[Data items]
(begin)

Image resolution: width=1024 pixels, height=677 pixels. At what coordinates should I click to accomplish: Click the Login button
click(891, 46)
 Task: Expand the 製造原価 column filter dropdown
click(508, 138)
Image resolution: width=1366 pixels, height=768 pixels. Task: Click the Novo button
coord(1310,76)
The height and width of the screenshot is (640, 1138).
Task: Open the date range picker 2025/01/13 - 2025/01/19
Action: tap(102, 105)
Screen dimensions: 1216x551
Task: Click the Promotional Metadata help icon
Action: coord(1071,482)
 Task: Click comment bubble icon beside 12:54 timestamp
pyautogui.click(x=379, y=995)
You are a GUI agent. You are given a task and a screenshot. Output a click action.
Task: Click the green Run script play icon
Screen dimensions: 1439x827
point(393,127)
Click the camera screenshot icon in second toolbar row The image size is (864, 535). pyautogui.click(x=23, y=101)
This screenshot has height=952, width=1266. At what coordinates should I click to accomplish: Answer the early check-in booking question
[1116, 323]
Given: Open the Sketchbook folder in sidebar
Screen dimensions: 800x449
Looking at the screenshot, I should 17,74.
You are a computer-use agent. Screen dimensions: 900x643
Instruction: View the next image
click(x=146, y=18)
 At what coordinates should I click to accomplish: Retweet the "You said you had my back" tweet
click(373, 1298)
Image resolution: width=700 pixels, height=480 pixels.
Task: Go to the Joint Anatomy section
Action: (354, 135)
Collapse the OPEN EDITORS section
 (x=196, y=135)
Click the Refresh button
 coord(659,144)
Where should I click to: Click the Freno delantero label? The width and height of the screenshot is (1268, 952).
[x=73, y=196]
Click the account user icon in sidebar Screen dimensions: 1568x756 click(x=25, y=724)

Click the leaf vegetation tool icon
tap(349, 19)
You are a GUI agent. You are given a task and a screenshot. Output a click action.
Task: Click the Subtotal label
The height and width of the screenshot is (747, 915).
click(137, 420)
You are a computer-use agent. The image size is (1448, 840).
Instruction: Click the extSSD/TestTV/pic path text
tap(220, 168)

(end)

* [Directive]: Please reproduce the data above in full, replacing each occurrence of "Output a click action" with "Return a click action" and leaving everything else unchanged.

* [Right answer]:
Image resolution: width=1024 pixels, height=677 pixels. At what coordinates should I click to accomplish: Click the Login button
click(891, 46)
 Task: Expand the 製造原価 column filter dropdown
click(508, 138)
Image resolution: width=1366 pixels, height=768 pixels. Task: Click the Novo button
coord(1310,76)
The height and width of the screenshot is (640, 1138).
Task: Open the date range picker 2025/01/13 - 2025/01/19
Action: tap(102, 105)
Screen dimensions: 1216x551
Task: Click the Promotional Metadata help icon
Action: coord(1071,482)
 Task: Click comment bubble icon beside 12:54 timestamp
pyautogui.click(x=379, y=995)
You are a GUI agent. You are given a task and a screenshot. Return a click action.
Task: Click the green Run script play icon
Screen dimensions: 1439x827
point(393,127)
Click the camera screenshot icon in second toolbar row The image size is (864, 535). pyautogui.click(x=23, y=101)
This screenshot has height=952, width=1266. At what coordinates should I click to accomplish: Answer the early check-in booking question
[1116, 323]
Given: Open the Sketchbook folder in sidebar
Screen dimensions: 800x449
Looking at the screenshot, I should 17,74.
You are a computer-use agent. Screen dimensions: 900x643
Instruction: View the next image
click(x=146, y=18)
 At what coordinates should I click to accomplish: Retweet the "You said you had my back" tweet
click(373, 1298)
Image resolution: width=700 pixels, height=480 pixels.
Task: Go to the Joint Anatomy section
Action: (354, 135)
Collapse the OPEN EDITORS section
 (x=196, y=135)
Click the Refresh button
 coord(659,144)
Where should I click to: Click the Freno delantero label? The width and height of the screenshot is (1268, 952).
[x=73, y=196]
Click the account user icon in sidebar Screen dimensions: 1568x756 click(x=25, y=724)

Click the leaf vegetation tool icon
tap(349, 19)
You are a GUI agent. You are given a task and a screenshot. Return a click action.
Task: Click the Subtotal label
The height and width of the screenshot is (747, 915).
click(137, 420)
You are a computer-use agent. The image size is (1448, 840).
Instruction: Click the extSSD/TestTV/pic path text
tap(220, 168)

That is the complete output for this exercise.